Provoquer l'hilarité d'une personne en dépit d'elle-même.


CLITASTE
Ah ! j'en ay dit assez pour vous plaire en ces lieux !
Si le respect m'inspire, autant il m'enmuselle…
Mais vous riez, Monsieur, des effets de mon zele.
En voguant jusqu'à vous afin de vous servir,
Me rens-je ridicule à vouloir vous ravir ?
Je n'avois point pourtant dessein de vous ravire.

MALCESTE
Vous vous repépétez, Monsieur le beau navire
Qu'une eau calme chavire aprés tant d'ouragans.
Mais je n'useray pas d'effets extravagans :
L'eau de mon bain suffit à vous-mesme à vous rendre
Car je nage fort mal dans cette mer de Tendre
Pour espérer, Monsieur, vous ravire à mon tour
En m'en purgeant la teste avec autant d'humour.

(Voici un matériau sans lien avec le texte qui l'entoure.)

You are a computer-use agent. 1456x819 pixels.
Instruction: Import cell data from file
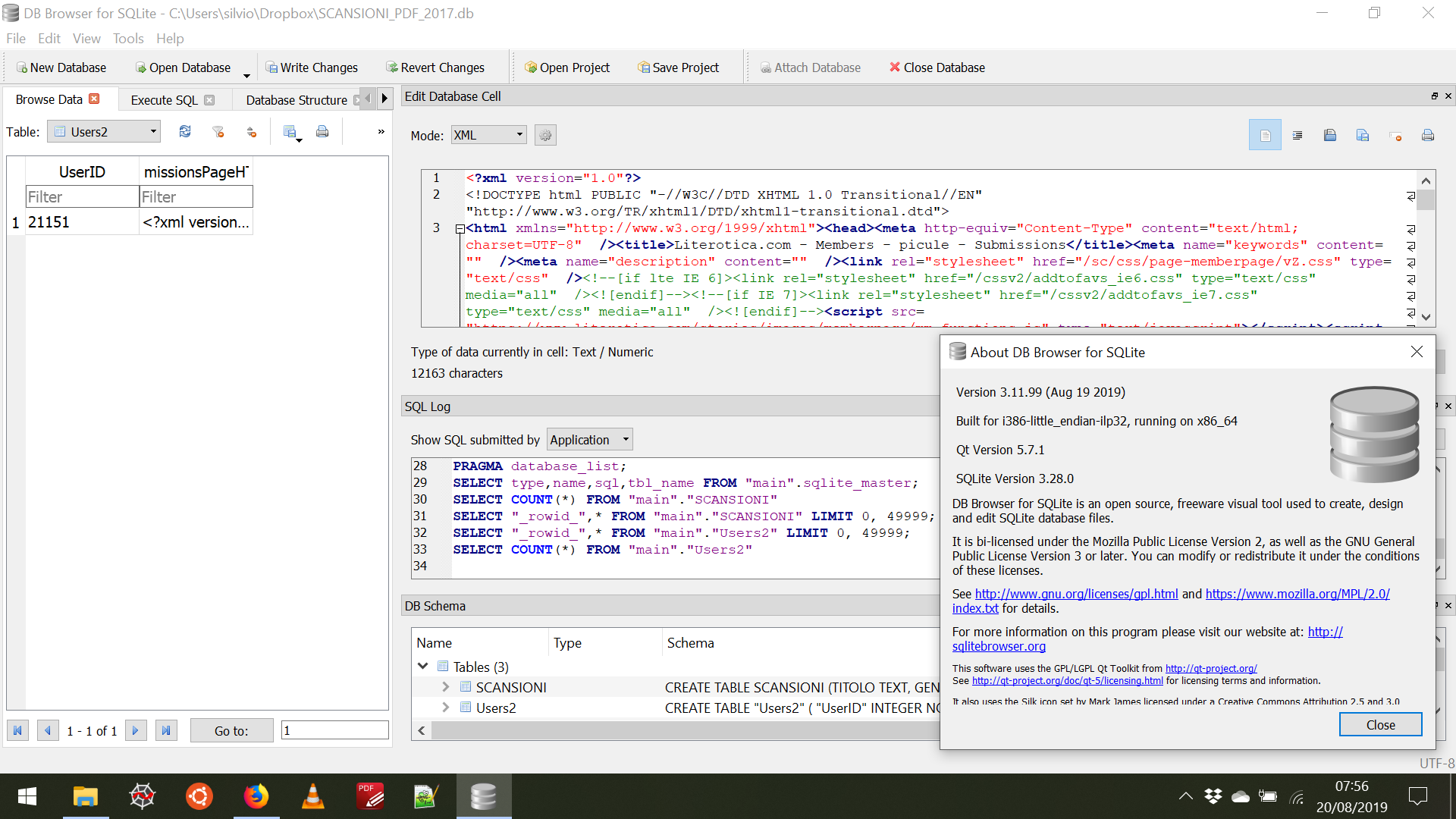[x=1329, y=134]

(Jean-Pierre MORLŒILLE, L'amy de trop)

STRATOCADE

"STRATOCADE" (Galacco) https://arabecedesque.blogspot.com


Attachement exclusif pour un type de guitare.


   Du tranchant ignitié brûlant à fleur d’en rompre, éloigner bientôt le couteau du chevalet à dessein d'allonger la pâte plus rondement. Stratocade : straccato, puis stratoccata legato confirmant tout modelé courbe. Trémodulation, frisson au point chaud remontant le long des bras pour redescendre par l’échine. Imaginer des touches inexplorées pour peu que l'on tende l'oreille un peu différemment du côté des baffles. Promesse d'une manne plus intime à décrypter par le silence intérieur, qui suscite à lui seul l'orage désiré avant qu'il ne s'épuise dans les lassitudes de la banalité.

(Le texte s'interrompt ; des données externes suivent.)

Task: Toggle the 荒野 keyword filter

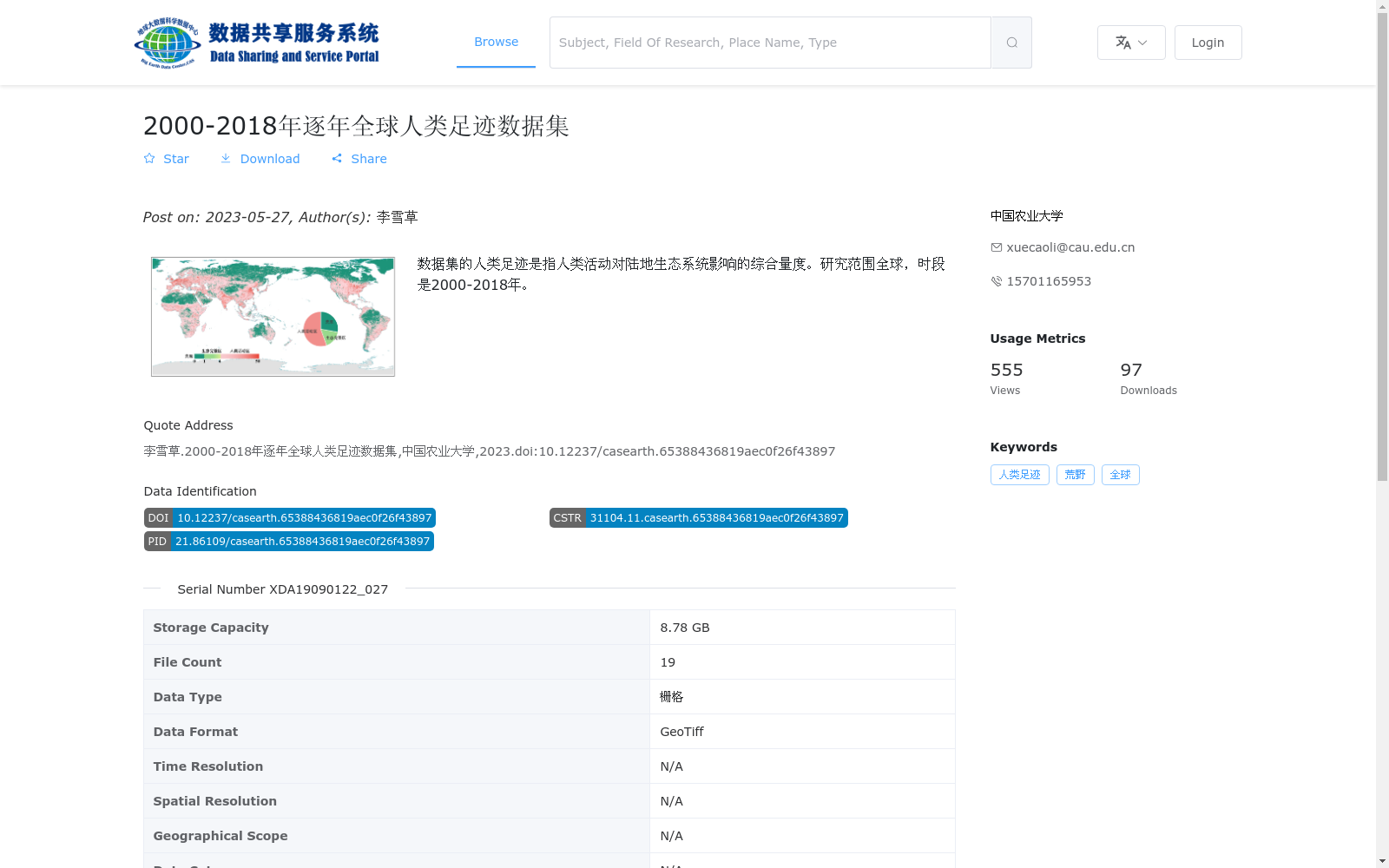Action: click(x=1075, y=475)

(Grégoire GALACCO, L'axe bleue)

lundi 15 mai 2017

TÉMESTABLISHMENT

Industrie pharmaceutique florissante.


Au royaume éhonté du médicamenteur,
Leader d’assuétude aux talents de dealer,
Nous voyions s’entasser dans les salles d’attente
Du témestablishment la manne consultante.

(Raoul AMADINE, Les médications stochastiques)

dimanche 14 mai 2017

VRACCORD

Combinaison de notes échappant à toute analyse harmonique rigoureuse.


Quand le leitcomotiv s'emporte sans bagage,
J’introduis mes vraccords si peu distinctement
Que la confusion de mon tempérament
Est comme un chant d'oiseau recréant son plumage.